UMA CERTA MARIA!
(AMORA)
Nasceu
Maria, como tantas Marias do lugarejo em que vivia: Maria dos Anjos, das Dores,
de Jesus, ela, Maria Santina.
Quando
menina, aprendeu tarefas domésticas, carregar baldes d’água na chegada dos
caminhões pipas, carpir terra junto ao pai e colher espigas de milho, quando a
seca não estragava tudo.
Moravam pelo sertão da Paraíba, onde a
pobreza, a falta de saúde, a fome, modifica o pensamento das pessoas,
fazendo-as praticar loucuras.
Desse
tempo, Maria só lembra com prazer, de uma pequena sala que servia de escola à
criançada, alguns colegas e, da moça de fora que lhes ensinava as primeiras
letras. Eram momentos de alegria quando lia e escrevia.
À
medida que cresceu, sob o olhar ambicioso do pai, sua vida se transformou.
Nem
mulher ainda, mal completado treze anos, resolve levá-la para o litoral,
conhecer o mar, desejo local tão sonhado. Maria despede-se da mãe chorosa e
irmãos menores, sem compreender o seu choro.
Lá
chegando, o pai leva-a a passear pelos bares da praia, percebendo gringos que a
olhavam cobiçosos. Resolve fazer negócio, vender a própria filha para um deles,
morador do Rio de Janeiro, garantindo algum dinheiro e o sustento dos filhos
menores. A colheita fora perdida pela grande seca abatida na região. Entrega-a
ao homem estranho, satisfeito, não sem antes usá-la, garantindo a mercadoria.
Maria,
chocada, sem saber o que ainda aconteceria de pior à sua vida, segura a mão do
pai e o obedece mecanicamente.
O
gringo, de nome Artur, trata-a bem, com carinho, dando-lhe comida e modificando
seu vestuário. Só não entendia direito quando a procurava, várias vezes,
durante a noite. Acabou cedo sua inocência, transformação precoce em mulher.
Passado
um tempo, Artur resolve voltar ao Rio. Leva-a com ele.

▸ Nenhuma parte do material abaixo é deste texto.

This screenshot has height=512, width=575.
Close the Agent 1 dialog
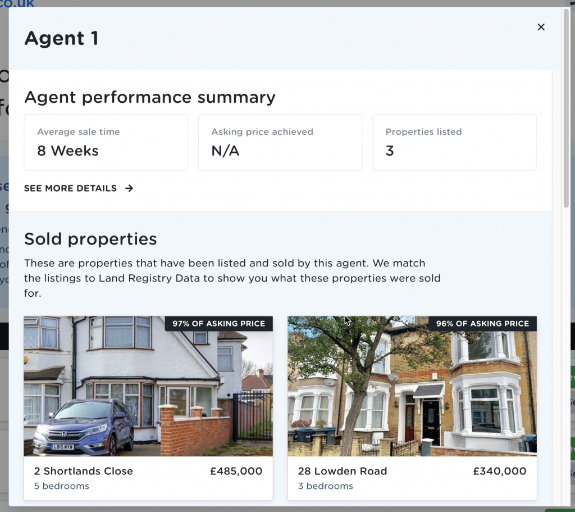[541, 27]
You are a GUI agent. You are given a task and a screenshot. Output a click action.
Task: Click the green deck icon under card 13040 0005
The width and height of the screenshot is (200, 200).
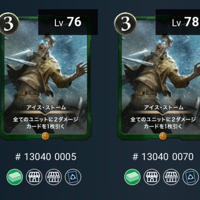pos(15,177)
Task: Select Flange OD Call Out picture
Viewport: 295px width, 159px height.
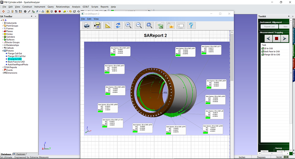Action: click(x=16, y=56)
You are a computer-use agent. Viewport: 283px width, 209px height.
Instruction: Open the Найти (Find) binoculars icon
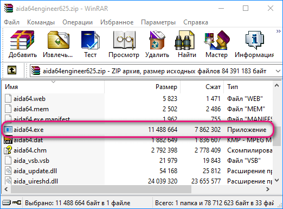tap(184, 40)
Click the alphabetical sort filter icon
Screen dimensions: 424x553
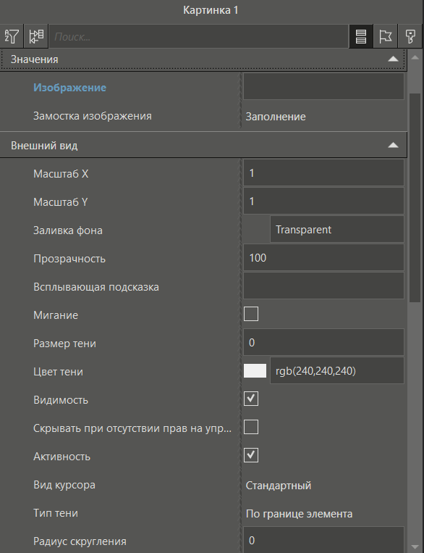pos(12,36)
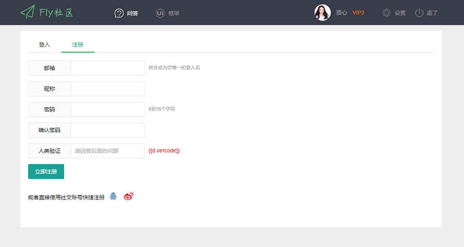Image resolution: width=464 pixels, height=247 pixels.
Task: Click the 退了 power icon
Action: [x=419, y=13]
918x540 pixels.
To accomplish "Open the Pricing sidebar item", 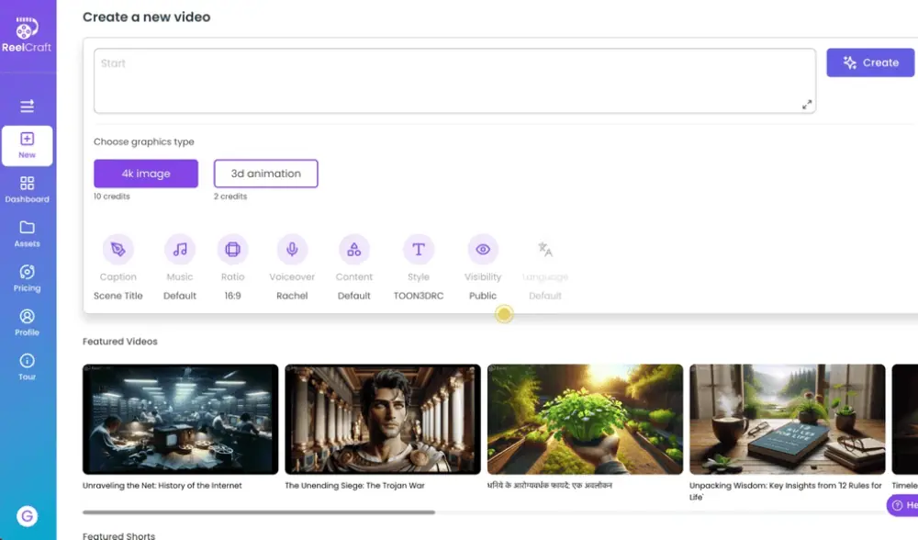I will 27,277.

Muda repentinamente de
gênio, revelando-se cafetão de prostitutas mal pagas e mal tratadas, fazendo
Maria juntar-se a elas. Não consegue aprender o ofício. Cada vez que volta à
pensão que moram, sem grana, como ele dizia, leva uns bofetões e é jogada num
canto. Maria chora muito, não sabendo o que fazer da vida. Pensa em acabar com
tudo, tentando suicídio. Ideia que persiste.
Numa
dessas noites, caminhando pelo calçadão, junto às outras, desvia-se delas e
planeja atirar-se à frente do primeiro carro que passa. Não compreende o por
quê? Vem-lhe à mente a professorinha que teve e as primeiras letras que
aprendeu. Começa uma chuva leve e repara nas gotas douradas que se formam
banhadas pelos últimos raios solares do entardecer. Ao longe, uma música suave
e estranha a atrai, como se a chamasse para mais perto. Sente-se hipnotizada e
a segue, reparando que vem de uma igreja.
Envergonhada
de suas roupas justas e curtas, molhadas de chuva, penetra nesse ambiente de
paz e ouve atentamente a voz que pronuncia, lendo um grande livro: “Quando se
pensa que Deus está mais longe, é quando está mais perto!”
Emocionada,
desiste da ideia de suicídio, voltando à igreja várias vezes. Abandona Artur,
fugindo longe daquele lugar e termina doméstica numa casa de família. Consegue
completar seus estudos, à noite, dedicando-se à literatura, de preferência. E,
assim, como poucas Marias, iguais a ela, transforma-se numa escritora,
começando por sua autobiografia, que é o início de todo grande escritor! O
sucesso é rápido quando narra a venda de filhas no sertão pobre do Brasil.